Respalda and Recovery

Implement backup procedures:

# Perform offline backup (database must be stopped)
sudo systemctl stop neo4j

# Crea backup
sudo neo4j-admin backup --backup-dir=/backup --name=neo4j-$(date +%Y%m%d)

# Inicia database
sudo systemctl start neo4j

# Or perform online backup with script
#!/bin/bash
BACKUP_DIR="/backup"
TIMESTAMP=$(date +%Y%m%d_%H%M%S)

# Trigger backup via API
curl -u neo4j:yourpassword -H "Content-Type: application/json" \
  -X POST http://localhost:7474/db/neo4j/admin/backup \
  -d '{"backup_dir": "'$BACKUP_DIR/neo4j-$TIMESTAMP'"}' 

# Verifica backup
ls -la $BACKUP_DIR/neo4j-$TIMESTAMP/

Restaura from backup:

# Detén Neo4j
sudo systemctl stop neo4j

# Restaura from backup
sudo neo4j-admin restore --from-backup=/backup/neo4j-20240101 --database=neo4j --force

# Verifica integrity
sudo neo4j-admin verifica-consistency --database=neo4j

# Inicia Neo4j
sudo systemctl start neo4j

# Verifica restoration
cypher-shell -u neo4j -p yourpassword "MATCH (n) RETURN COUNT(n) as node_count"

Bolt Configuración

Configura Bolt protocol for native driver connections:

# In neo4j.conf
server.bolt.listen_address=0.0.0.0:7687
server.bolt.advertised_address=192.168.1.10:7687
server.bolt.connection_max_lifetime=3600

# SSL/TLS for Bolt
dbms.ssl.policy.bolt.enabled=true
dbms.ssl.policy.bolt.base_directory=certificates/bolt
dbms.ssl.policy.bolt.private_key=private.key
dbms.ssl.policy.bolt.public_certificate=public.crt

Conecta via Bolt in Python:

from neo4j import GraphDatabase

driver = GraphDatabase.driver(
    "bolt://192.168.1.10:7687",
    auth=("neo4j", "yourpassword"),
    encrypted=True,
    trust="TRUST_ALL_CERTIFICATES"
)

def get_people(session):
    result = session.run("MATCH (p:Person) RETURN p.name, p.age")
    for record in result:
        print(f"{record['p.name']}: {record['p.age']}")

with driver.session() as session:
    get_people(session)

driver.close()

Performance Monitoreo

Monitorea Neo4j performance:

-- Check database statistics
CALL db.stats() YIELD clustered, mode, maxNodeId, maxRelId, nodesCreated, 
  nodesDeleted, relationshipsCreated, relationshipsDeleted;

-- Monitorea transaction log
CALL apoc.monitor.store() YIELD value;

-- Check query cache
CALL apoc.config.list() YIELD key, value WHERE key CONTAINS 'query';

-- Monitorea page cache
CALL apoc.monitor.kernel() YIELD value;

-- List running transactions
CALL dbms.listTransactions() YIELD database, transactionId, currentQuery, 
  currentQueryStartTime, requestedStatus;

-- Kill long-running transaction
CALL dbms.killTransaction("db-transaction-123") YIELD message;

Monitorea via JMX:

# Habilita JMX in neo4j-wrapper.conf
sudo nano /etc/neo4j/neo4j-wrapper.conf

# Add JMX settings
wrapper.java.additional=-Dcom.sun.management.jmxremote
wrapper.java.additional=-Dcom.sun.management.jmxremote.puerto=3637
wrapper.java.additional=-Dcom.sun.management.jmxremote.authenticate=false
wrapper.java.additional=-Dcom.sun.management.jmxremote.ssl=false

# Conecta with monitoring tools
jconsole 192.168.1.10:3637

Conclusión

Neo4j proporciona a powerful platform for applications where relationships are as important as the data itself.
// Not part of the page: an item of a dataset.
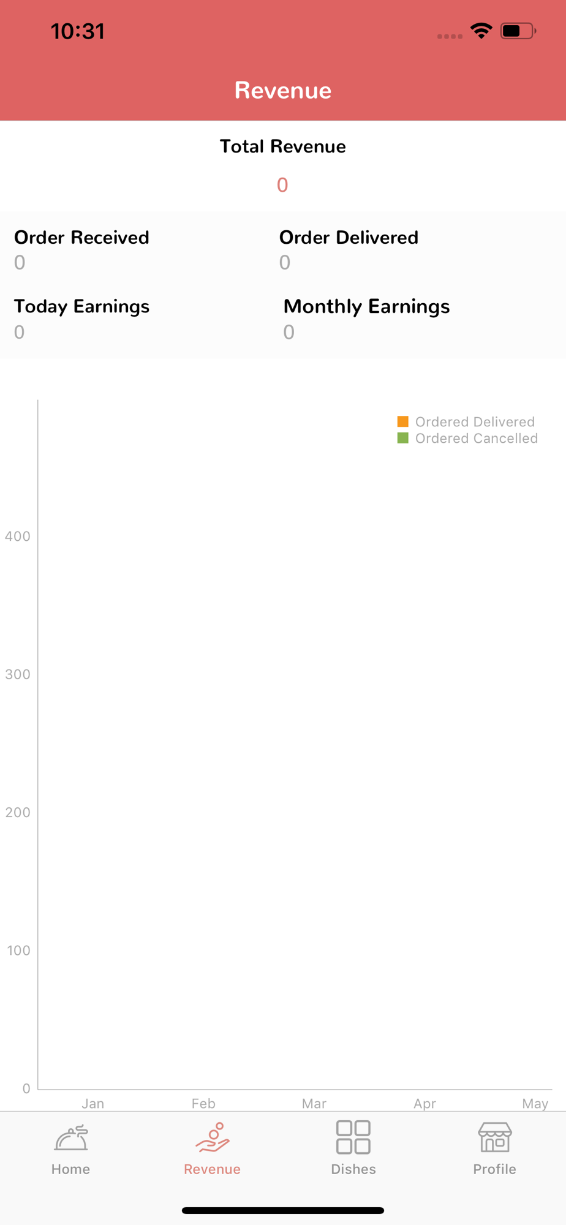Click the orange Ordered Delivered swatch
The height and width of the screenshot is (1225, 566).
pyautogui.click(x=403, y=421)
Its intuitive Cypher query language makes relationship traversal and pattern matching straightforward while maintaining excellent performance through intelligent indexing and query optimization. The APOC library extends Neo4j's capabilities with advanced algorithms, data processing, and integration features. By properly designing your graph schema, implementing appropriate indexes, and leveraging APOC procedures, you can build efficient applications for recommendation engines, social redes, knowledge graphs, and any scenario where relationship analysis drives business value.